- [Your assignment] Return the lines below exactly, starting with the line that contains "Image resolution: width=605" and stopping after the last line.

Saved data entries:
╭──

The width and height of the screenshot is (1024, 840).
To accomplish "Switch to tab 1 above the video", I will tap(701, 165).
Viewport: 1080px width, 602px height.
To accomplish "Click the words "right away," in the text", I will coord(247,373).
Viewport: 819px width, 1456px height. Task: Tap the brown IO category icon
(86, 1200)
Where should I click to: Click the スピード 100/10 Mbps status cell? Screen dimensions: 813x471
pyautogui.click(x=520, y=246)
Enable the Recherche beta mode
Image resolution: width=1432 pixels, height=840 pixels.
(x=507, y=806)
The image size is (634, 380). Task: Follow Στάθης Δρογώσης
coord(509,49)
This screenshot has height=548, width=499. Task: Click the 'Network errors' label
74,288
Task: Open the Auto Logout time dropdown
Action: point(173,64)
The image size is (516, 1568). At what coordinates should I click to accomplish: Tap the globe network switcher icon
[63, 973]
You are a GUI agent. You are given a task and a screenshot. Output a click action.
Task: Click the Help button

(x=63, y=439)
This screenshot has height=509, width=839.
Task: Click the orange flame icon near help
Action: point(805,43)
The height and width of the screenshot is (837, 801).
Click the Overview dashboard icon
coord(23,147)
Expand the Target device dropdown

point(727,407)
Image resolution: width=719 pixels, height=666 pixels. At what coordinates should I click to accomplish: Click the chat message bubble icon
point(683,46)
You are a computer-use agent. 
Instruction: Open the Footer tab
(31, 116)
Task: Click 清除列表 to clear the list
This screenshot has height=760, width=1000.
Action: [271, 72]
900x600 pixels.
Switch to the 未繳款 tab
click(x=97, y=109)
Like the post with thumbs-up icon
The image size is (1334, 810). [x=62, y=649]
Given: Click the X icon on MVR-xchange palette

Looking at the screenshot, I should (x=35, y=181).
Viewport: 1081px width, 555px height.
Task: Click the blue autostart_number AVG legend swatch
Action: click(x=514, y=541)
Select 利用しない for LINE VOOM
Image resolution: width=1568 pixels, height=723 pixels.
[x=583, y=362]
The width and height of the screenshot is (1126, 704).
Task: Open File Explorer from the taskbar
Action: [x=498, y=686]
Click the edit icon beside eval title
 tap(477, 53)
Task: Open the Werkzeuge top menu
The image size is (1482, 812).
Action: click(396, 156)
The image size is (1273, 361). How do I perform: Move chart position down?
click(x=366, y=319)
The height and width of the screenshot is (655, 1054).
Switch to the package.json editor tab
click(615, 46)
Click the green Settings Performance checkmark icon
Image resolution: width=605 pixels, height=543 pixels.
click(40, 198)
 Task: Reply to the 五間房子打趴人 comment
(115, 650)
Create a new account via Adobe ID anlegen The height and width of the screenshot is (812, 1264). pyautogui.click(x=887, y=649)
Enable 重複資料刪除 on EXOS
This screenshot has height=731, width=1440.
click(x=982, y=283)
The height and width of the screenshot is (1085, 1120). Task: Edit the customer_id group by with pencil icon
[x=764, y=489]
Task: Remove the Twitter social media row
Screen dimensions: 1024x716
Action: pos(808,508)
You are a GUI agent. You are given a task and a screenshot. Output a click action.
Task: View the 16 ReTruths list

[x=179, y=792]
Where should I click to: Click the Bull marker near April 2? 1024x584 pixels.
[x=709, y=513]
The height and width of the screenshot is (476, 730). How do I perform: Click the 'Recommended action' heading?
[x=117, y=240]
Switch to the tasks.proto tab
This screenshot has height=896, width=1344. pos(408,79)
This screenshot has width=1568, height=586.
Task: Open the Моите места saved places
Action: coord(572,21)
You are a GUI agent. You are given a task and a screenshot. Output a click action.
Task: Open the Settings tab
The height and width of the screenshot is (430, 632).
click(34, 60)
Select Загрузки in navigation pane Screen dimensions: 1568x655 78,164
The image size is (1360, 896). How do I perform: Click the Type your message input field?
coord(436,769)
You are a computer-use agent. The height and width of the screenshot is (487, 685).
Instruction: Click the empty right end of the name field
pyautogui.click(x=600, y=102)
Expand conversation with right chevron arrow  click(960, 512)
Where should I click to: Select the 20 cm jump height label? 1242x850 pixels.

╰──

- [Finished exercise]
Image resolution: width=605 pixels, height=543 pixels.
click(40, 198)
 Task: Reply to the 五間房子打趴人 comment
(115, 650)
Create a new account via Adobe ID anlegen The height and width of the screenshot is (812, 1264). pyautogui.click(x=887, y=649)
Enable 重複資料刪除 on EXOS
This screenshot has height=731, width=1440.
click(x=982, y=283)
The height and width of the screenshot is (1085, 1120). Task: Edit the customer_id group by with pencil icon
[x=764, y=489]
Task: Remove the Twitter social media row
Screen dimensions: 1024x716
Action: pos(808,508)
You are a GUI agent. You are given a task and a screenshot. Output a click action.
Task: View the 16 ReTruths list

[x=179, y=792]
Where should I click to: Click the Bull marker near April 2? 1024x584 pixels.
[x=709, y=513]
The height and width of the screenshot is (476, 730). How do I perform: Click the 'Recommended action' heading?
[x=117, y=240]
Switch to the tasks.proto tab
This screenshot has height=896, width=1344. pos(408,79)
This screenshot has width=1568, height=586.
Task: Open the Моите места saved places
Action: coord(572,21)
You are a GUI agent. You are given a task and a screenshot. Output a click action.
Task: Open the Settings tab
The height and width of the screenshot is (430, 632).
click(34, 60)
Select Загрузки in navigation pane Screen dimensions: 1568x655 78,164
The image size is (1360, 896). How do I perform: Click the Type your message input field?
coord(436,769)
You are a computer-use agent. The height and width of the screenshot is (487, 685).
Instruction: Click the empty right end of the name field
pyautogui.click(x=600, y=102)
Expand conversation with right chevron arrow  click(960, 512)
Where should I click to: Select the 20 cm jump height label? 1242x850 pixels.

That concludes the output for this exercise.